Applying massive parallel sequencing to molecular diagnosis of Marfan and Loeys-Dietz syndromes.

The Marfan (MFS) and Loeys-Dietz (LDS) syndromes are caused by mutations in the fibrillin-1 (FBN1) and Transforming Growth Factor Beta Receptor 1 and 2 (TGFBR1 and TGFBR2) genes, respectively. With the current conventional mutation screening technologies, analysis of this set of genes is time consuming and expensive. We have tailored a cost-effective and reliable mutation discovery strategy using multiplex PCR followed by Next Generation Sequencing (NGS). In a first stage, genomic DNA from five MFS or LDS patient samples with previously identified mutations and/or polymorphisms in FBN1 and TGFBR1 and 2 were analyzed and revealed all expected variants. In a second stage, we validated the technique on 87 samples from MFS patients fulfilling the Ghent criteria. This resulted in the identification of 75 FBN1 mutations, of which 67 were unique. Subsequent Multiplex Ligation-dependent Probe Amplification (MLPA) analysis of the remaining negative samples identified four large deletions/insertions. Finally, Sanger sequencing identified a missense mutation in FBN1 exon 1 that was not included in the NGS workflow. In total, there was an overall mutation identification rate of 92%, which is in agreement with data published previously. We conclude that multiplex PCR of all coding exons of FBN1 and TGFBR1/2 followed by NGS analysis and MLPA is a robust strategy for time- and cost-effective identification of mutations.
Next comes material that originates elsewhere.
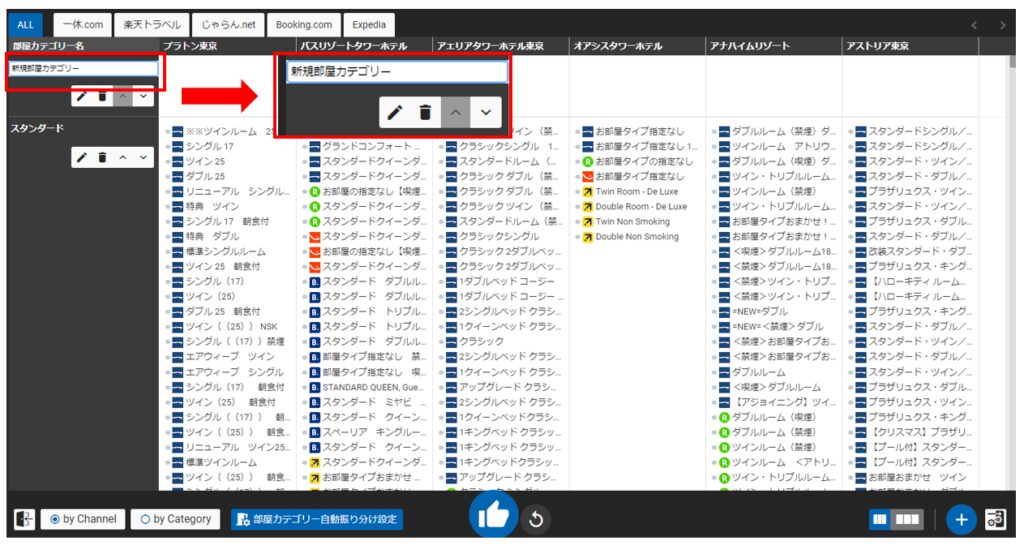Click 部屋カテゴリー自動振り分け設定 button

(317, 519)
Massive parallel amplicon sequencing of the breast cancer genes BRCA1 and BRCA2: opportunities, challenges, and limitations.

This study describes how the new massive parallel sequencing technology can be implemented in a diagnostic setting for the breast cancer susceptibility genes (BRCA1 and BRCA2). The throughput was maximized by increasing uniformity in coverage, obtained by a multiplex approach, which outperformed pooling of singleplex PCRs. We evaluated the sensitivity by analysis of 133 distinct sequence variants; three (2%) deletions or duplications in homopolymers of greater than or equal to seven nucleotides remained undetected, illustrating a limitation of pyrosequencing. Furthermore, other limitations like nonrandom sequencing errors, pseudogene amplification, and failure to detect multiexon deletions are thoroughly described. Our workflow illustrates the potential of massive parallel sequencing of large genes in a diagnostic setting, which is of great importance to meet the increasing expectations of genetic testing. Implementation of this approach will hopefully lead to a strong reduction in turnaround times. As a consequence a wider spectrum of at risk women will be able to benefit from therapeutic interventions and prophylactic interventions.